# Any hope for Blown Teats?



## Rashashea (Jul 17, 2012)

We just purchased a small nubian herd and 2 of the does have blown teats  I don't know alot about this condition but it concerns me. The woman we purchased them from told us she had been milking them twice a day by hand and I have a milking maching and would like to transition them to once a day milking. Is that possible with blown teats? I milked them this morning and the oldest doe who's teats are the most damaged was not a happy camper. My daughter had to hold both her feet while I tried to gently put her teats into the milkers. I finally got them in there and started to milk her and she seemed to be "ok". She never cried out like she was in pain but if we let her feet go she would kick the milkers off. The younger doe done better but she did not give much milk. I tried to milk them by hand to make sure I had milked them out but couldn't seem to get that to work. Any advice is greatly appriciated. We are new to the milking world.
Thanks so much
Rashashea


----------



## MF-Alpines (Mar 29, 2010)

Look through recent threads as there has been a lot of conversation about this recently as well as pictures have been added.

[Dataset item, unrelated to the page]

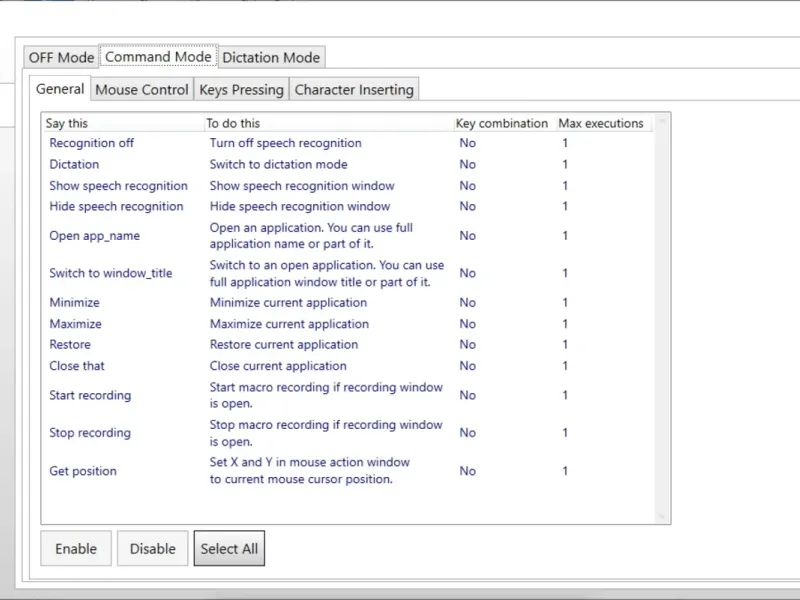Viewport: 800px width, 600px height.
Task: Select the Open app_name command row
Action: [x=94, y=236]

I don't know, but I would think going from hand milking to a machine would make any doe uneasy. Give her time. And perhaps a machine, set right, would be better for her than hand milking as the pulse and pressure would be constant and even.

Again, I don't know, just thinking out loud.


----------



## Rashashea (Jul 17, 2012)

Happy to report that milking went a little easier today, tried to speak very softly and be very gentle and it seemed to help. Still not easy to get them on the milk stand but they were more calm once we got the milkers on.
Thanks 
Rasha


----------



## doublebowgoats (Mar 6, 2008)

Perhaps they just need time to adjust to new routines and surroundings. You are on the right track with staying calm and getting them used to the way you are going to be milking them. Like Cindy, I am thinking the machine would be better for a doe with teat problems.
Welcome to the world of dairy goats and to the forum!


----------



## NubianSoaps.com (Oct 26, 2007)

There is no getting them in there. Simply line up the orficie in the center of the inflation and let the suction suck, it will slowly creep the inflation up the teat, as it milks the milk out of the teat. A blown teat is really a secondary milk source, a second udder if you will, so you milk it out first and then she lets milk into it when the teat is deflated.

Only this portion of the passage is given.